DMS AUTO vous présente l'histoire du débosselage sans peinture (DSP).

Histoire du débosselage sans peinture (DSP)

C'est une technique apparue il y a une quarantaine d'années sur les lignes de fabrication automobile.

Les constructeurs l'utilisaient en fin de ligne de montage pour réparer les déformations dues aux petits coups infligés à la tôle lors des nombreux mouvements nécessaires à l'assemblage d'une voiture.

Bien que le DSP soit toujours utilisé de nos jours sur les lignes des constructeurs, ils ne sont plus les seuls à l'utiliser.

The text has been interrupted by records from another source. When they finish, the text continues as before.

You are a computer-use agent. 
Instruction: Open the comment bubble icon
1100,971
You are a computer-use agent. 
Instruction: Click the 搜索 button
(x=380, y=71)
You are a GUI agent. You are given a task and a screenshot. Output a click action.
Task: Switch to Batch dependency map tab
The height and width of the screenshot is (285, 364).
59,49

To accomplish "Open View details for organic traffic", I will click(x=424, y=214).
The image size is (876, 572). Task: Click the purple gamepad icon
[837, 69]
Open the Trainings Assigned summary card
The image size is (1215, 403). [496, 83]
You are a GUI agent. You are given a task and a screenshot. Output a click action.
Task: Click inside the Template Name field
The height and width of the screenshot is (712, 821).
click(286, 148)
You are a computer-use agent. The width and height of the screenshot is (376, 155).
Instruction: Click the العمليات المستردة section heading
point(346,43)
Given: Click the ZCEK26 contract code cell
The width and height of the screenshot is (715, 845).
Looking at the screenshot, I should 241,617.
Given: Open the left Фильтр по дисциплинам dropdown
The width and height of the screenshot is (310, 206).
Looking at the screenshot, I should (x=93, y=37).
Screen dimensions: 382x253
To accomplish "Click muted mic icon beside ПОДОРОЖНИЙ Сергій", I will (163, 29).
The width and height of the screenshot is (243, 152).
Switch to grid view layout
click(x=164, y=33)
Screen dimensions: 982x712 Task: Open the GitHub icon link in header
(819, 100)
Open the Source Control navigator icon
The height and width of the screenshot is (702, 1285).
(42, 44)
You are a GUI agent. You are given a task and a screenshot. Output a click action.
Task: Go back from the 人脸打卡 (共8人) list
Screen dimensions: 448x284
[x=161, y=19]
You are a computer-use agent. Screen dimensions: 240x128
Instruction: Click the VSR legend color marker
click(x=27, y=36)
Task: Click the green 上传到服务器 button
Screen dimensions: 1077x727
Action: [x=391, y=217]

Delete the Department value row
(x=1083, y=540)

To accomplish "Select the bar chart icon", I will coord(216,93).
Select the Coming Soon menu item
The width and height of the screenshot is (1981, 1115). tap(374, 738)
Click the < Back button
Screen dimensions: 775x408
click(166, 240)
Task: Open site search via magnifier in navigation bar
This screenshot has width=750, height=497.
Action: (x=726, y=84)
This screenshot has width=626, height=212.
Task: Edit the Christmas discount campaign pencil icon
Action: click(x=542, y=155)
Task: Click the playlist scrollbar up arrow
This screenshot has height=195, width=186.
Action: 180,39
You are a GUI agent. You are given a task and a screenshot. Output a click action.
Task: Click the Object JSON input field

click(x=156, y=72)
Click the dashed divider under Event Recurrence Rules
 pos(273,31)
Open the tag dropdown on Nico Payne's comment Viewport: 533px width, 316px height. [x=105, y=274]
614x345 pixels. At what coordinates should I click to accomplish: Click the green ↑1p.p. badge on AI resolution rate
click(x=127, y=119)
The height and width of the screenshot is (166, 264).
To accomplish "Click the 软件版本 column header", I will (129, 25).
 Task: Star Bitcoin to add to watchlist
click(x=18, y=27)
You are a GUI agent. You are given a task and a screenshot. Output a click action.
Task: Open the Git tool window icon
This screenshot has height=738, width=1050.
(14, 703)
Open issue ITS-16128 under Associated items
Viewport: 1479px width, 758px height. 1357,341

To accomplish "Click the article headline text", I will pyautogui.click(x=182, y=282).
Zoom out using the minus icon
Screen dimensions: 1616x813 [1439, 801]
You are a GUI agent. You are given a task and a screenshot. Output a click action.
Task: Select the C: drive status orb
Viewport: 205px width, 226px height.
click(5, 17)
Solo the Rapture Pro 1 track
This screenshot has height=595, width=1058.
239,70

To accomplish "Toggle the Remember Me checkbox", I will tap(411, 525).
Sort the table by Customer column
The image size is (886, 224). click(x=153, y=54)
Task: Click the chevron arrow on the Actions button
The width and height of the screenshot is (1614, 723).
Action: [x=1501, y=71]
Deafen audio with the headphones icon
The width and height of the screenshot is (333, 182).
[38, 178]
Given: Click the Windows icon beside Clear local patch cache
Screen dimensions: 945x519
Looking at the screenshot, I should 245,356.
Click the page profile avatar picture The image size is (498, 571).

Le DSP s'est peu à peu démocratisé auprès des professionnels de l'automobile, qui font appel à nos services, mais aussi maintenant auprès des particuliers soucieux de garder leurs voitures en bon état.

La technique

Le DSP est une technique longue à acquérir. Une solide formation est nécessaire pour la maîtriser.

Elle consiste à jouer avec l'élasticité de la tôle, par une multitude de micro-impulsions, en passant par l'arrière de l'impact à redresser, afin de le ramener à sa forme d'origine. Toutefois, les micro-impulsions doivent être suffisamment fortes pour ramener la tôle, mais assez douces pour ne pas craquer la peinture et le vernis.

Le matériel

Les techniciens ont besoin d'outils spécifiques pour travailler. Un tableau de lecture est nécessaire afin de voir correctement l'impact évoluer vers sa forme d'origine sous le coup des micro-impulsions.

Une mallette avec de nombreuses barres courbées de différentes façons est aussi nécessaire afin d'atteindre l'arrière de la zone de déformation.

Une deuxième technique consistant à tirer la tôle avec des pastilles et un marteau à inertie est toutefois nécessaire afin de travailler les impacts non accessibles à la barre.

Qu'est-ce que le débosselage sans peinture (DSP) ?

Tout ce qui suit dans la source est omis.